To Drink or Not to Drink: That is the Question

Minority rights in Pakistan are in the news as of late, at least as far as English-language publications are concerned. Today's blog post deals with a couple of news stories on recent attempts to change legislation pertaining to the consumption of alcohol in Pakistan and its legal ramifications. 

(You can find the stories here, here, and here)

The first story talks about a petition filed by the Federal Shariat Court, or simply FSC (the body responsible for ensuring that all legislation done in Pakistan is in compliance with Islamic law), in the Supreme Court to revise the punishment for drinking alcohol. 

The interesting thing to note is that 'Justice Ejaz Afzal Khan observed that there was no absolute prohibition of drinking in the Qur'an as it was only restraint.'  

Such statements have been made previously by religious scholars. Examples include the late Fazlur Rehman Malik, who stated on national TV that 'drinking alcohol was a not a major sin in Islam and that alcoholic beverages with less than 5 per cent alcoholic content should not be considered unlawful'. 

Of course, most Muslims will disagree.
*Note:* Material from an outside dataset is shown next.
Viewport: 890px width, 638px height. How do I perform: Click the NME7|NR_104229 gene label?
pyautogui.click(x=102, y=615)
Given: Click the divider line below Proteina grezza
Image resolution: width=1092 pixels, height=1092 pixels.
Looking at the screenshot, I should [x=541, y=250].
However, it is true that there are some verses in the Holy Qur'an which give the notion that drinking alcohol is allowed under specific conditions.

Observe:

'O you who believe! Approach not As-Salat (the prayer) when you are in a drunken state until you know (the meaning) of what you utter....' Sura 4:43

 They ask you (O Muhammad SAW) concerning alcoholic drink and gambling. Say: "In them is a great sin, and (some) benefit for men, but the sin of them is greater than their benefit." 2:219
As you can see, these verse do not forbid the use of alcohol even though the substance itself is criticized. However, Muslims scholars say that these verses were abrogated by 5:90, which reads:
O ye who believe! Intoxicants and gambling, (dedication of) stones, and (divination by) arrows, are an abomination, - of Satan's handwork: eschew such (abomination), that ye may prosper.

The rationale presented here is that the Holy Qur'an increased the force with which alcohol was condemned gradually so that people can naturally give up the habit. Fair enough, but the problem is that the holy book of Islam is not arranged chronologically. So, it needs to be proven beyond the shadow of doubt which chapter was 'revealed' when in order to subscribe to the popular argument of abrogation.
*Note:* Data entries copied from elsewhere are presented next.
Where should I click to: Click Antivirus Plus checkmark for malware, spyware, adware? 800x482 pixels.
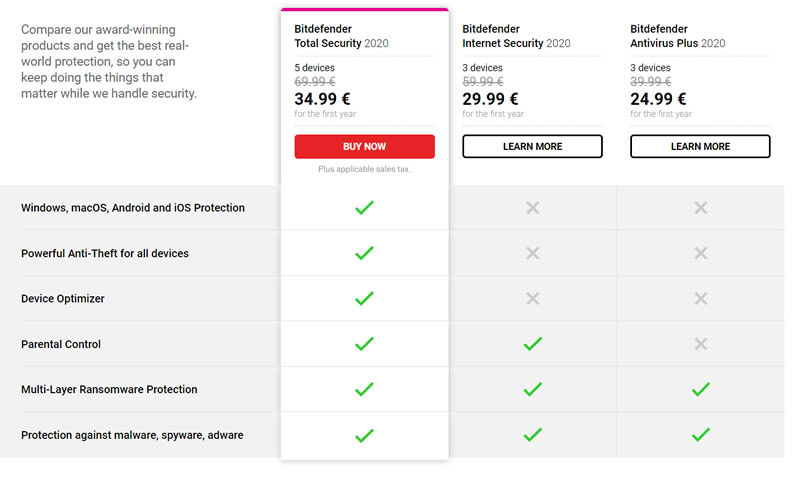[701, 435]
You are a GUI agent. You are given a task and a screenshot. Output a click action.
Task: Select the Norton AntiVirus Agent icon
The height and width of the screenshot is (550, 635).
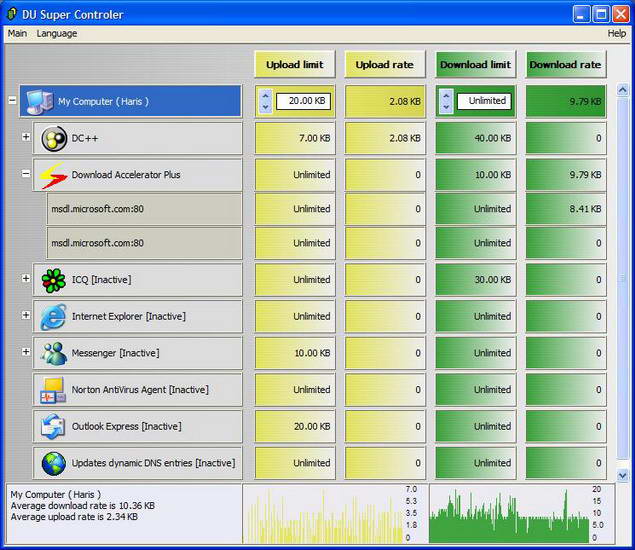53,390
Now let's move on to the other two stories, which are inter-related. Apparently, Christian and Hindu MPAs are trying to pass a bill in the Parliament that bans alcohol for non-Muslims. 

You see, alcohol is banned in Pakistan, but it can be imported and manufactured locally for non-Muslims. 
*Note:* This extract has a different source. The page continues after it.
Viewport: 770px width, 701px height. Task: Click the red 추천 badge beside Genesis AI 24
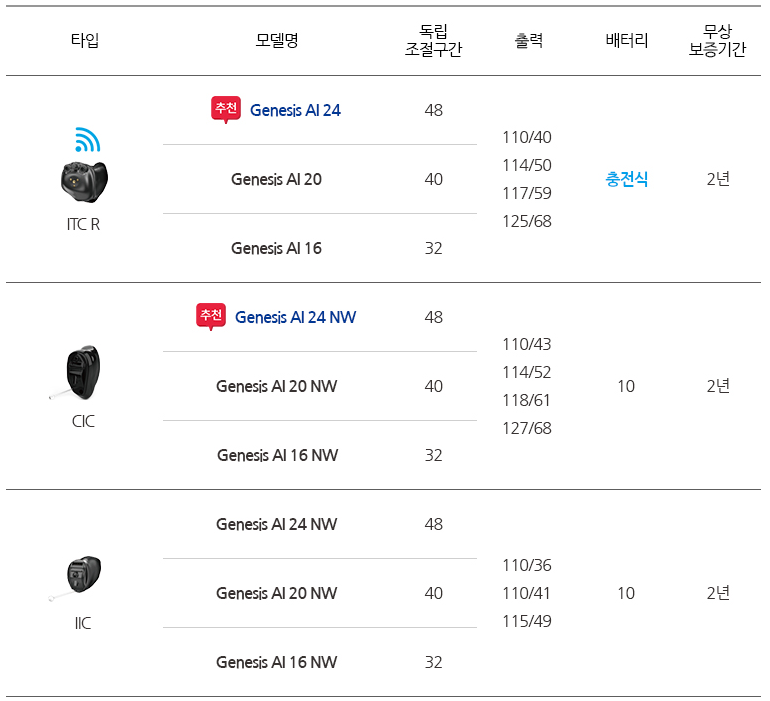click(226, 109)
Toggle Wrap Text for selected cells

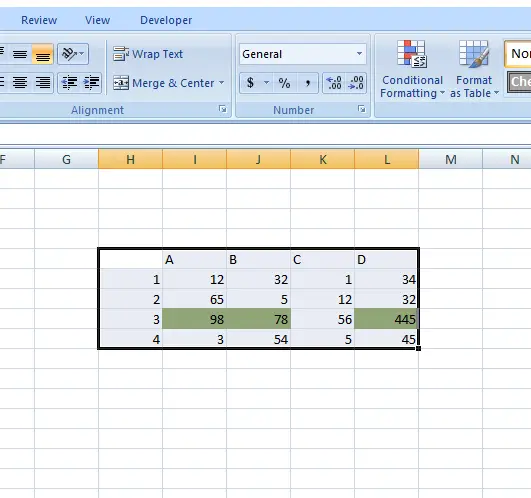(x=148, y=54)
The politicians pressing for the ban are right in stating that by banning alcohol for Muslims while making it's distribution open for non-Muslims creates a constitutional bias against religious minorities. And more than that, Christians and Hindus are often mocked as drunkards by the majority. 

The bill also says that the ruling on alcohol has often lead to corrupt police officials creating 'fake, false, frivolous cases against minorities'. This is true, however, the bill ignores the fact that whether alcohol is banned or not, minorities will continue to be harassed and persecuted.

But why ban the drink altogether? The Bible- just like the Holy Qur'an and other religious texts-talks about the side-effects of alcohol consumption (which any good doctor can also tell you). However, the Bible also calls gluttony and adultery sins worthy of eternal punishments. But does that does not mean we outlaw food and sex. 

I am not aware of what Hinduism teaches in this respect. I have yet to open the translation of the Bhagvad Gita that I enthusiastically purchased a few months back. 

So in conclusion I would say that not only is there a need for a more open and in-depth discussion of what each religion teaches about alcohol consumption, but any legislation shouldn't ignore the fact that drinking is a social reality. 

What do you think? Please state your religion as well when you comment.